Poco después, cuando la muchacha iba a abrir la puerta con el niño en brazos la mujer la detuvo.

—Si te vas a ver con ese hombre a pesar de todo lo que ha hecho y todo lo que nos ha dicho, allá tú, pero a Toñito no te lo llevas.

—Qué pasa, ¿por qué los gritos? —gritó el marido desde su cuarto.

Armandina lo pensó un segundo antes de desafiar a Mely.

—A este niño la que lo cuida y lo educa soy yo, y estás en mi casa, así que me respetas. Trae acá.

La joven se echó para atrás, era su hijo, por qué no podía hacer con él lo que quisiera.

—Ya vas a empezar con tus imposiciones, tienes que controlarme, ¿lo ves? Por eso terminé yéndome a vivir con Chilo.
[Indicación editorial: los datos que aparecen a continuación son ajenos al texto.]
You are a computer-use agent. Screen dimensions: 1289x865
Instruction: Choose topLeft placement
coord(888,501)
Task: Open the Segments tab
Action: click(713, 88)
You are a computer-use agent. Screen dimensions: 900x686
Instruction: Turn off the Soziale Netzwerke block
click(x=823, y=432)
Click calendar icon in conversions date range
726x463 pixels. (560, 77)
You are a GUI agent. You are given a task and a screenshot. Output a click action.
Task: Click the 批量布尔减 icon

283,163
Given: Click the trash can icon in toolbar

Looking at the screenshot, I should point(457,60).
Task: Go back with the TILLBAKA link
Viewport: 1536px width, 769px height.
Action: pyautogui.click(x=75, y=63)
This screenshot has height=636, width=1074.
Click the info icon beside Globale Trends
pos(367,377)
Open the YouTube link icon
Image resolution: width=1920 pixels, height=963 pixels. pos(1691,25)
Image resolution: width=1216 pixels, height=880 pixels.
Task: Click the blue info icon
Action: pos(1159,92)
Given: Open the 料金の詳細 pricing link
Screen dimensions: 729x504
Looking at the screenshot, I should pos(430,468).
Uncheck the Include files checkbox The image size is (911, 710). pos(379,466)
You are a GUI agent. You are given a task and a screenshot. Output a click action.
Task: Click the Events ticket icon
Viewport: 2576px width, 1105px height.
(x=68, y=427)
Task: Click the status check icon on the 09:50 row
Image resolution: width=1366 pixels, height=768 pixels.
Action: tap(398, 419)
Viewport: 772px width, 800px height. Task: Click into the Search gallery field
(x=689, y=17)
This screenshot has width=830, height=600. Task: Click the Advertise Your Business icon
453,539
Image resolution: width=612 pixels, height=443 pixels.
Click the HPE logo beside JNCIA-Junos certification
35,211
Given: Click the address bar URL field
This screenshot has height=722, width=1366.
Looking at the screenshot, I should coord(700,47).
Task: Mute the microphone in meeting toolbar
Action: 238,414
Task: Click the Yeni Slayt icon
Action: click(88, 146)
—¡¿Qué pasa con el niño, vieja?!

—Nada, Juan, ahorita voy.

La mujer bloqueaba la puerta. Mely tuvo que decidirlo rápido, no quería mortificar a su papá, además ya se le había hecho tarde y a saber si su marido la esperara o no. Agachó la cabeza para no evidenciar su coraje y puso al niño en el suelo. La madre se quitó despacio, dilatando la decisión, la cita, la voluntad de su hija, pero hasta ahí; luego todo fue movimiento: la vio salir hecha una furia y cerrar la puerta con demasiada firmeza. El niño fue tras su madre entre pasos torpes y con la manita empuñada tocó en la lámina antes de soltar el llanto. Entonces Armandina lo abrazó para llevarlo a la recámara mientras se comía las lágrimas.